“I’ll try not to eat sushi before lab next week” and other undergrad-isms

As some of you know, I’m TAing a stand-alone introductory geology lab this semester. It’s been a pretty wonderful experience so far, and I’m learning all sorts of glorious things, such as (1) I may be a paleoceanographer and geochemist, but I still know my rocks pretty dang well, and (2) mother nature shares her angst equally with all geology field trips. But perhaps the most hilarious aspect of TAing has to be the plethora of undergrad interactions I’ve had ranging from missed lab excuses to “can’t you just give me the answer?” questions. Now that I’m on the other side of those interactions, I’ve gained a whole new level of respect for my own super-human rockstar TAs (seriously, go you guys), and in order to pass some of that respect on to those of you who have never or will never TA (and to make all you TAers out there giggle a bit), I present a short list of common undergrad-isms from an intro geology lab.

(1) Sorry I can’t/didn’t make it to lab, I have/had….

This is (not surprisingly) a weekly occurrence for all of us 1030 TAs. In recent weeks it’s been the stomach flu–seriously puking students, please stay away from my lab–and I’ve gotten plenty “I hurt myself at practice last night so I can’t come on the field trip.” But my new all time favorite lab miss excuse comes from a fellow TA (thanks Dave) who received an email excuse from a student citing food poisoning as the culprit for missing a lab and ending with “I’ll try not to eat sushi before lab next week.” Made up or not, I have to give this student some mad props for adding some serious laughter to my otherwise Matlab and journal article filled afternoon.

To be fair, I also have to give some serious props to my 8am lab last week when EVERYONE showed up for a field trip… hiking around a mountain… writing while standing up… in the pouring rain. I probably should bake them brownies or something.

(2)…will I/did I miss anything important?

This. So much of this. Of course you will still have to know the material you missed. And yes you will still be tested on the material you missed.


Source: “Piled Higher and Deeper” by Jorge Cham http://www.phdcomics.com

(3) Is this right?

We’re all guilty of this one, but as a TA I do everything I can to side-step this question. Sure, it’s important to let a student know that they’re on the right track. But it’s more important to get a student to a level in which they can critically evaluate the answers they are producing. I only validate a student’s answer(s) after they’ve proven to me that they understand the process behind the answer, and that usually involves me answering their question with another question attempting to get them to tell me why they think they’re right (or wrong). It frustrates them to no end, but it forces them to actually comprehend what they are learning instead of pulling out their smartphone and googling the answer (not that it actually keeps any of them from doing exactly that).

(4) What’s the answer?

This is literally the worst question to ask in the list of all possible questions. Seriously. I don’t give away answers, and I certainly don’t like to give away answers to students who haven’t done the work for themselves.

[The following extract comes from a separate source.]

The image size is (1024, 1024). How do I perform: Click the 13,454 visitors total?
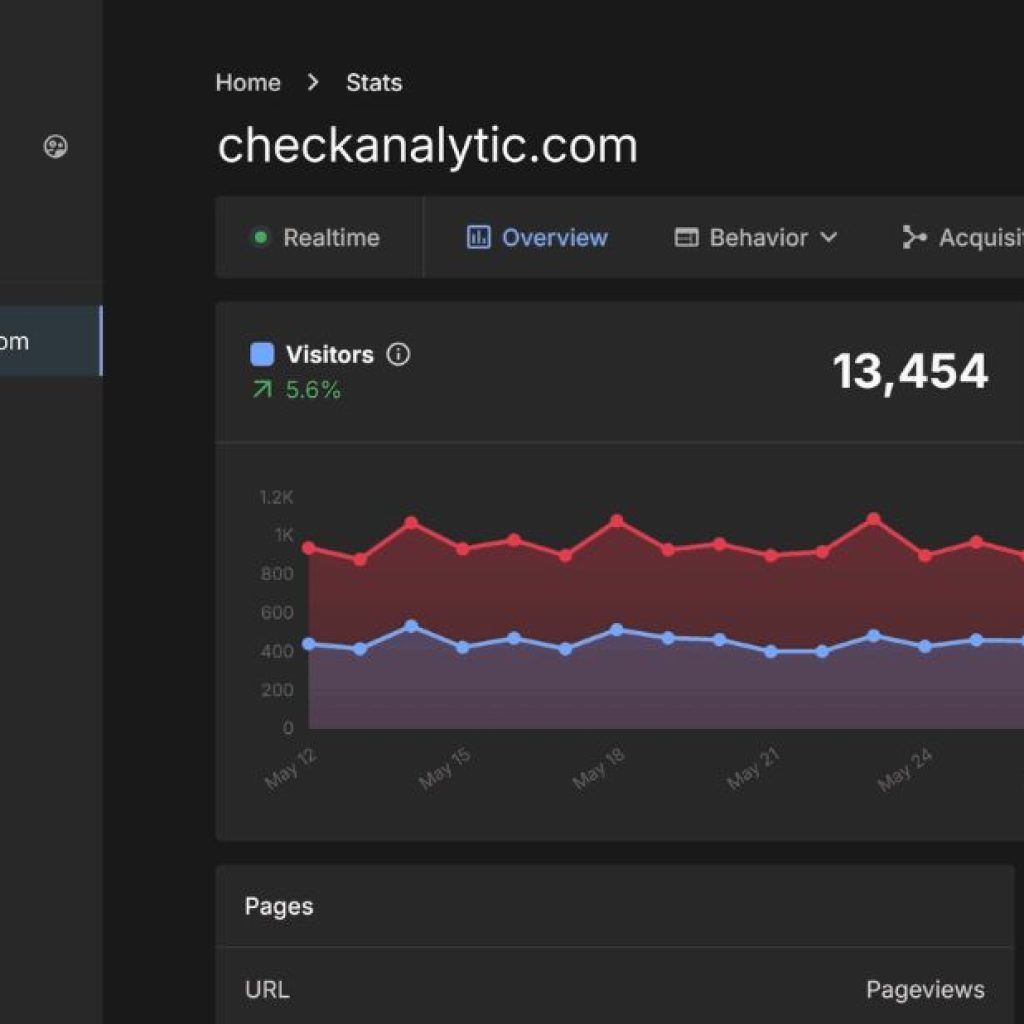(x=910, y=371)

(5) [Email 5 minutes before pre-lab is due] I waited until the last minute to start this pre-lab and now I’m having technically difficulties, can you extend my time?

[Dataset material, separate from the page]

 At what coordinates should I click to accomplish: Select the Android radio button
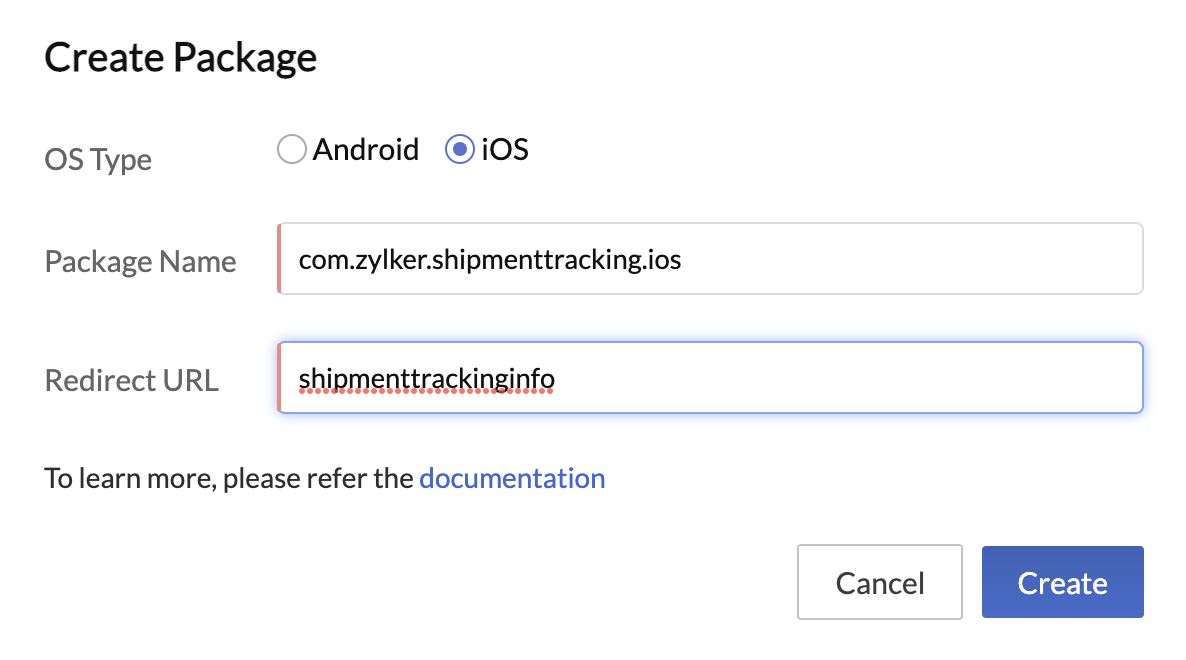click(x=291, y=148)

No. Starting a lab five minutes before it’s due, when the pre-lab has been available for review all week, doesn’t warrant extra time. And technical difficulties require an actual computer tech (side note: I am not one) who, no matter how skilled, cannot solve those issues for you in the amount of time you have left before your pre-lab is due. So, no. No extra time for you. (Guys, am I turning into a pre-lab nazi?)

(6) I forgot everything I learned last week…

I’ve totally been here (undergrads are expected to learn a lot during the course of a semester), but a face-palm is always warranted when it’s more than half-way through the semester and students keep forgetting how to identify the three basic rock types.


Source: “Piled Higher and Deeper” by Jorge Cham http://www.phdcomics.com

(7) But I don’t want to look/touch/walk up to the rock!

This happens every single field trip. Many of my students have a serious aversion to getting all up in an outcrop’s business to do some serious geologizing. It usually takes a serious pep talk, and my stead-fast refusal to allow the students who do look at the rocks to give away any answers (and sometimes literal physical separation of students who’ve looked at the rocks from the students who refuse), to get everyone involved. I do find ways to reward my students who jump at every opportunity to get a little dirty, like the time I gave extra credit to the students who jumped in freezing water to measure flow velocities and creek dimensions, but ultimately I want to get everyone at least a little excited about being in the field (I mean come on, rocks are pretty cool).

(8) What lab are we doing next week? Do you do make-up labs? When is the final? Where is your office? When are your office hours?

It’s in the syllabus. Seriously, no one reads the syllabus. I’ve emailed my classes copies of the syllabus at least three times, and every week there’s still an email or an in-lab question asking a question about something in the syllabus. READ THE SYLLABUS (pretty please).